Plasma concentrations of normetanephrine in patients without pheochromocytoma exhibited highly significant (P<0.0001) overall differences according to both season and month (Fig. 1A). The lowest seasonal concentrations of normetanephrine were observed in summer, with 16 and 13% higher (P<0.0001) concentrations recorded respectively in winter and spring than in summer. Plasma concentrations of normetanephrine were also respectively 11 and 9% higher (P<0.0005 and P=0.0002) in winter and spring than in fall, whereas those in summer and fall did not differ. The lowest monthly plasma concentrations of normetanephrine were observed in July, with 21–24% higher (P<0.0001) concentrations recorded from December through to April. In contrast, plasma concentrations of metanephrine exhibited only weak seasonal differences (P=0.0146) with 6% higher concentrations recorded in spring than in fall (P=0.0136), but no other differences observed between seasons (Fig. 1B).

Figure 1
Figure 1

Seasonal variations in plasma concentrations of normetanephrine (A) and metanephrine (B) in patients without pheochromocytoma.

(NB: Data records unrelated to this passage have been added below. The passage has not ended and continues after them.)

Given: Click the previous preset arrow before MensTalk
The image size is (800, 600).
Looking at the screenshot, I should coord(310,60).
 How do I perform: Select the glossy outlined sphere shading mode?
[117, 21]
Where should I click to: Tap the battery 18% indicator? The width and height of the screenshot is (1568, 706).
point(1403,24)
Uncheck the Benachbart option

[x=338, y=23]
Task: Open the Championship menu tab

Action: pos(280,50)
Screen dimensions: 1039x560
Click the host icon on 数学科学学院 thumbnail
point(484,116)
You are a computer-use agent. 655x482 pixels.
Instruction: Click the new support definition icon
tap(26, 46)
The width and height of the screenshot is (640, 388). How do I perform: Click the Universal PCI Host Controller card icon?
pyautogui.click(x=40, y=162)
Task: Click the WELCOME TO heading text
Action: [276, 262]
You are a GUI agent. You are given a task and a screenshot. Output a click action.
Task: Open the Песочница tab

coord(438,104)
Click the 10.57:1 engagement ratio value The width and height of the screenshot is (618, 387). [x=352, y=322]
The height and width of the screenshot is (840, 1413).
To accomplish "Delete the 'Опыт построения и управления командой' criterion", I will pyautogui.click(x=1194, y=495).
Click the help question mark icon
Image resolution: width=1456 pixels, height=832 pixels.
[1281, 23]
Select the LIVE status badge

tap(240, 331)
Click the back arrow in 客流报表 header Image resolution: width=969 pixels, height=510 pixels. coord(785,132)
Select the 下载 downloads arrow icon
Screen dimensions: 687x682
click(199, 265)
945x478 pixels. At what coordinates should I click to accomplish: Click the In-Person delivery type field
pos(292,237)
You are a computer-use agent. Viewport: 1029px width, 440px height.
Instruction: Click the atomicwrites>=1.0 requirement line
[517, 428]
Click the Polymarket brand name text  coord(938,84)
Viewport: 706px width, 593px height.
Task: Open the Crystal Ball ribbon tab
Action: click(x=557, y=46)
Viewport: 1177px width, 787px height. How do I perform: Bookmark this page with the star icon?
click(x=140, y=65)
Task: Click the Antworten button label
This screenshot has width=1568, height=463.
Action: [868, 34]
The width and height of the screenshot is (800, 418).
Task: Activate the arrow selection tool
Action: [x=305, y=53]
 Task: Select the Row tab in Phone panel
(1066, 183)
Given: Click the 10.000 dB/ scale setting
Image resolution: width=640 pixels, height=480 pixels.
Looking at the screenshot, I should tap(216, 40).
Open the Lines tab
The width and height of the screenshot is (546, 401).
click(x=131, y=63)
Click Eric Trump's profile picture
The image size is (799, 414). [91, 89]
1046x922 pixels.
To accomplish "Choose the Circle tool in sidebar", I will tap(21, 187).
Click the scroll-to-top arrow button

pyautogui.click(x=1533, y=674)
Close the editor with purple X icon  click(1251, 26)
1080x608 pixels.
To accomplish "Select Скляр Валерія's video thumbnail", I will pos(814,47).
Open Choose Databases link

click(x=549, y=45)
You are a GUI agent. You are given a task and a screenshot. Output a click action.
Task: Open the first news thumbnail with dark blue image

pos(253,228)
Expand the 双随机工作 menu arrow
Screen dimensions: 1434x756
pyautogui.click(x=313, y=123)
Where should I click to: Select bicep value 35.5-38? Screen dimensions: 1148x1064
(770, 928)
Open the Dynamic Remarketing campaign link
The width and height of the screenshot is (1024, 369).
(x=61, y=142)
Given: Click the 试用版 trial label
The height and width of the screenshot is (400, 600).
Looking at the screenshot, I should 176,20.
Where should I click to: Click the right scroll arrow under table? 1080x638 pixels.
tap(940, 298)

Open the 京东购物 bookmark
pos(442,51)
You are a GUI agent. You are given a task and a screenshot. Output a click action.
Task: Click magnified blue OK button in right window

Citation: European Journal of Endocrinology 170, 3; 10.1530/EJE-13-0673

In contrast to patients without pheochromocytoma, those with tumors exhibited no significant differences in plasma concentrations of normetanephrine or metanephrine according to month or season. In particular, plasma concentrations of normetanephrine in patients with pheochromocytoma did not differ between winter and summer months at either study center (Fig. 2A).

Figure 2
Figure 2

Plasma concentrations of normetanephrine in patients with (A) and without (B) pheochromocytoma and ambient temperature (C) for winter compared to summer months at Dresden (DRS) compared to Nijmegen (NJM): results are shown as means±s.e.m. values. *Different (P<0.0001) summer values compared with winter values. Different (P<0.0500) values between Dresden and Nijmegen for winter months.

Citation: European Journal of Endocrinology 170, 3; 10.1530/EJE-13-0673

In patients without pheochromocytoma, higher plasma concentrations of normetanephrine in winter than in summer retained significance (P=0.0001) when examined separately for data recorded at both Nijmegen and Dresden (Fig. 2B). However, the magnitudes of summer-to-winter increases in plasma concentrations of normetanephrine were 58% larger at Dresden than at Nijmegen (19 vs 12%).

Seasonal differences in plasma normetanephrine concentrations according to center and temperature

Examination of meteorological records (http://www.weatheronline.co.nz/weather/maps/city 20 July 2013, http://www.wetterkontor.de/de/monatswerte-station.asp, 20 July 2013) indicated lower (P<0.0001) winter than summer temperatures at both Dresden and Nijmegen, with no differences in respective average summer temperatures (17.3 and 17.0 °C), but lower (P=0.0148) winter temperatures (−0.2 and 2.0 °C) at Dresden than at Nijmegen (Fig. 2C). Similarly, plasma concentrations of normetanephrine during the summer months did not differ significantly (P=0.1027) between Dresden and Nijmegen; however, during winter months, the concentrations were 16% higher (P=0.0008) at Dresden than Nijmegen (Fig. 2B).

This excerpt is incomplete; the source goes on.